Dependence. We often feel so powerful and in control, but we really require inanimate substances, such as food, water, and shelter, to keep us alive. If we were to attempt more than a few days without drinking water, eating food, or avoiding the elements we would court death. A bit more consideration of this subject demonstrates that our every breath is a reaction dependent on our brain chemistry and, more accurately, the very decree of God. That is the definition of dependence: “In him we live and move and have our being” (Acts 17:28, ESV).
I felt the reality of this state of dependence all the more deeply at the Biblical Counseling Training Conference hosted by Faith Church in Lafayette, Indiana. I enjoyed a week-long frenzy of worship, teaching, and training centered on Scripture. I feel incredibly blessed to meet new people and join them in the challenging journey of seeing our need to let God’s Word speak for itself as we help others see the hope God gives through the gospel of Jesus Christ.
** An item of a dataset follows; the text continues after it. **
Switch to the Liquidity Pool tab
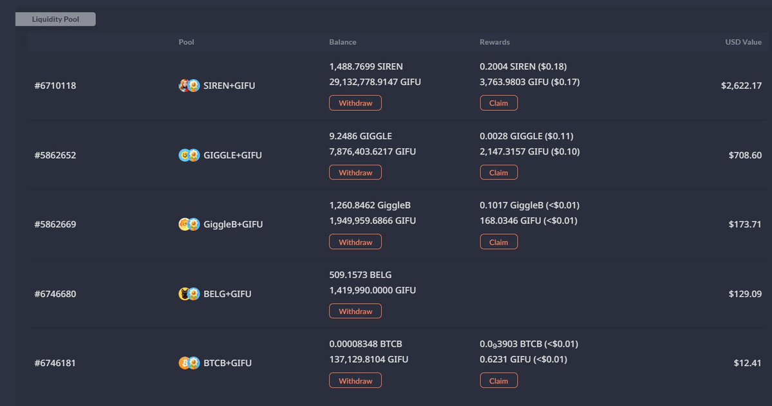pos(55,19)

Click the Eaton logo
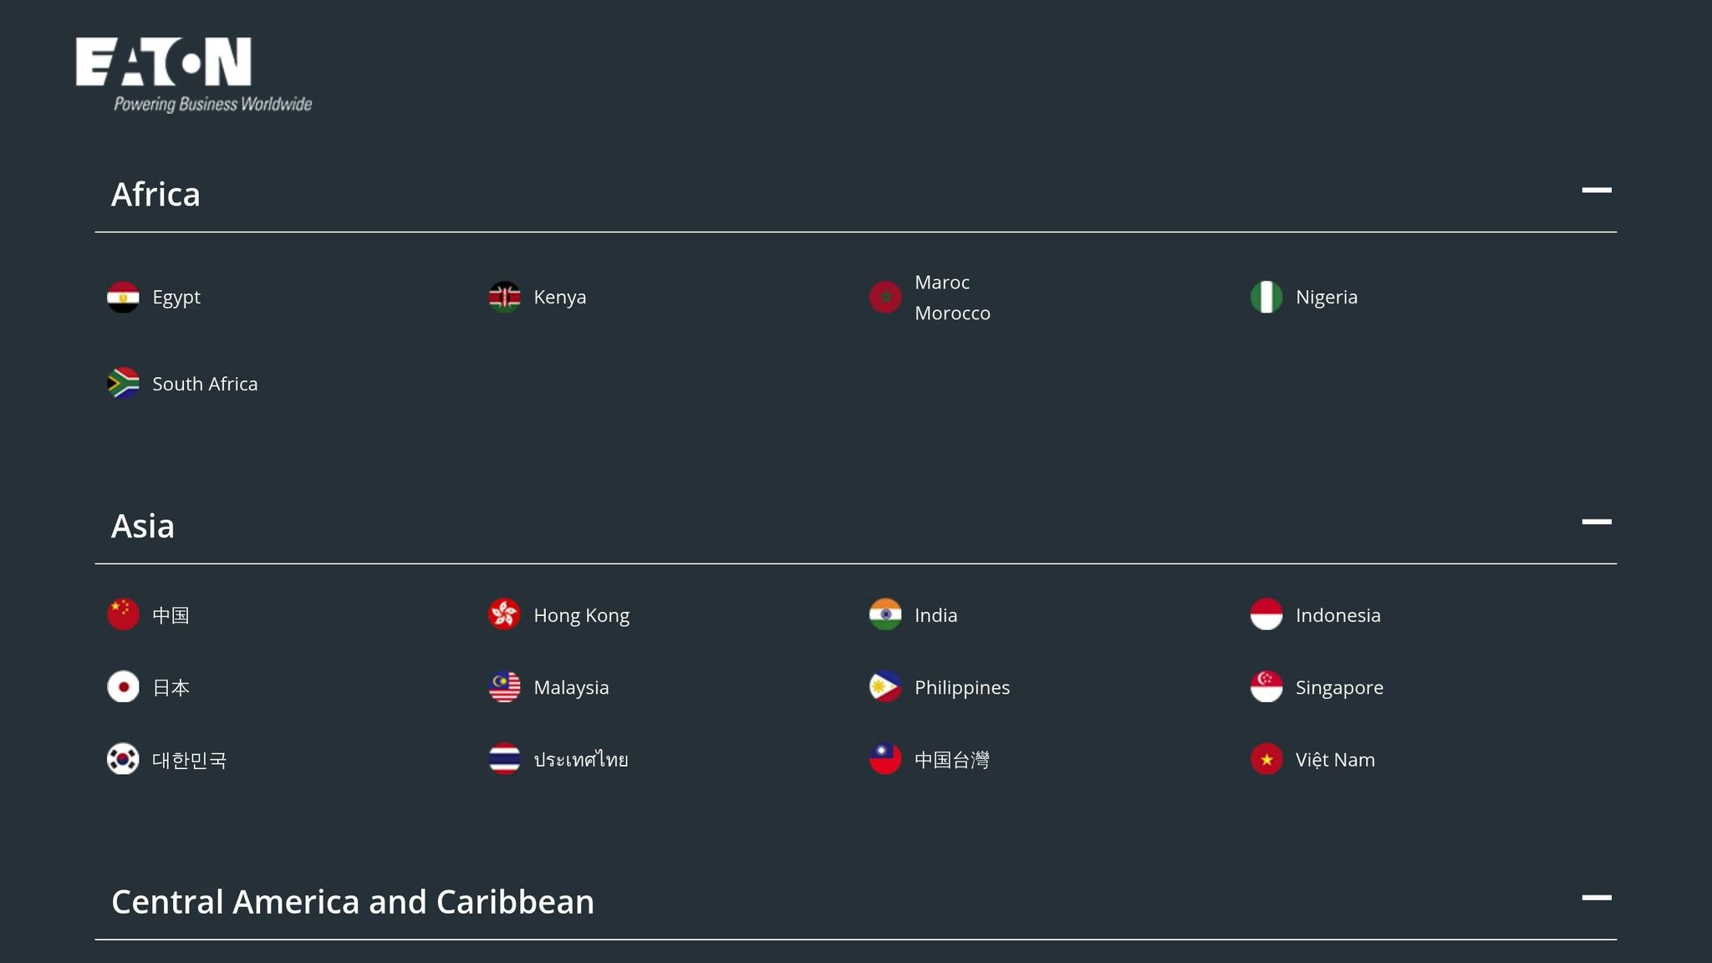(x=193, y=74)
This kind of vision is a necessary part of the upcoming teaching in Student Ministries. We are beginning a trek through the Book of Jonah, exploring God’s heart for the lost and the danger of having a cold heart even if we are counted among God’s people. Our complete dependence on God proves that we have no right to be like Jonah, fleeing to Tarshish to avoid God’s call to preach and then condemning even the repentant pagan. Instead, we place our firm hope in the gospel’s power to transform even the vilest of sinners, for “such were some of you. But you were washed, you were sanctified, you were justified in the name of the Lord Jesus Christ and by the Spirit of our God” (1 Corinthians 6:11).
Do you know who your unsaved neighbors are? Do you know their names? Their kids names? Job? Hobbies? Birthdays? Reach out to them through conversation and hospitality and let not casual indifference be your own “Tarshish.”